AUFGABE A:
Welche besonderen Plätze nennt der Text über die Holzbänke als Orte, an denen Bänke stehen? Zähle alle auf.
AUFGABE B:
Gib aus dem Text über die Holzbänke die Stelle von „So eine Bank nennt“ bis einschließlich „jedem Fall drauf.“ wortgetreu wieder.

Freitag, März 09, 2007

die bank Ihres vertrauens


Wenn du bei uns unterwegs bist, egal mit Fahrrad oder zu Fuß, siehst du alle paar Meter eine Bank.
Nicht die Bank, die du meinst. Nein, eine Holzbank. Auf die man sich setzen kann.
Neben der Bank ist fast immer ein Mistkübel. Und auf der Bank ein paar Leute, meistens ältere, oft mit Gehstöcken. Aber nur wenn die Sonne scheint.
So eine Bank ist meist eine Spenderbank, auch Bankspende genannt, weil sie von jemandem gespendet wurde. Meistens wird die Bank von einer Firma gespendet.
Die Organisation, die diese Bankspenden betreut, nennt man Bankspendenbank.
Der Chef einer solchen Organisation nennt man Bankmanager.
Bei uns gibt es ziemlich viele Bänke, die von einer Firma gespendet wurde. Diese Firma heißt Atomic.
Atomic spendet sowieso viel.
Das neueste Feuerwehrauto der Freiwilligen Feuerwehr des Ortes ist auch von Atomic. Es ist rot so wie alle Feuerwehrautos. Aber es hat einen großen weißen Atomic-Stern auf der Seite und Autogramme der berühmten Schifahrer. Natürlich nur derer, die einen Atomic-Schi fahren. Manchmal spendet auch eine Bank eine Bank.
So eine Bank nennt man Bankbank. Die hat ein kleines Schild drauf, auf dem steht: Gespendet von Ihrer Bank. Auch wenn das nicht deine Bank ist. Ihrer steht in jedem Fall drauf.
Ein wenig komisch, weil wir mehrere Banken haben.
Gut, dass die Gesetze zur Einhaltung der idyllischen Berglandschaft so streng sind, sonst würden überall rote Bänke mit einem Atomicstern herumstehen. Das wäre für die meist älteren Bankbenutzer mit Sehbehinderung und mit oder ohne Gehstöcke ein Vorteil, weil sie schon von weitem zu sehen wären.
Jedenfalls sind die Atomicbänke nicht rot sondern braun. Aber sie haben ein rotes Schild, ein kleines. Auf dem steht: Gespendet von Atomic.
Komischerweise steht da nicht: Gespendet von Ihrer Schifirma, obwohl es bei uns nur eine Schifirma gibt. Eine kleiner Atomicstern ist immer drauf.
Ich sitze nicht oft auf einer Bank.
Das hat zwei Gründe. Erstens, weil Bänke an schönen Tagen ohnehin immer besetzt sind, meist mit älteren Menschen mit Gehstöcken und mit oder ohne Sehbehinderung.
Zweitens, weil mich der Anblick und der Geruch des Mistkübels stört. Die Fliegen stört das nicht, aber mich stören auch die Fliegen.
Bänke stehen immer an besonderen Plätzen. Da wo ein Berg oder da wo ein See ist. Oder ein alter Baum oder eine große Wiese.
Weil wir viele Seen, Berge, Bäume und Wiesen haben, haben wir auch viele Bänke. Und um diese Bänke muss sich jemand kümmern.

AUFGELISTETES MATERIAL:
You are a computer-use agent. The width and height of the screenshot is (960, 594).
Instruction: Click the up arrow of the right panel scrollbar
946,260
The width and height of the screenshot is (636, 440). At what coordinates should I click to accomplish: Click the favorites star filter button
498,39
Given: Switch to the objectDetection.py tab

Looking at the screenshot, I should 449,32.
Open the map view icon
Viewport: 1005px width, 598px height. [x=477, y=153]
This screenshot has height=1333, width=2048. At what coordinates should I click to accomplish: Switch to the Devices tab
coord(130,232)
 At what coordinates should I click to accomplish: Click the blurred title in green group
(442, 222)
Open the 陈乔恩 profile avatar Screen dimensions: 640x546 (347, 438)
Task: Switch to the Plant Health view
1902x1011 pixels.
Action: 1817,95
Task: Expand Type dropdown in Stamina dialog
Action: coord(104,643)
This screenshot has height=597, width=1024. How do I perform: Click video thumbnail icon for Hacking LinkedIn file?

LÖSUNG A:
Ein Berg, ein See, ein alter Baum und eine große Wiese.

LÖSUNG B:
So eine Bank nennt man Bankbank. Die hat ein kleines Schild drauf, auf dem steht: Gespendet von Ihrer Bank. Auch wenn das nicht deine Bank ist. Ihrer steht in jedem Fall drauf.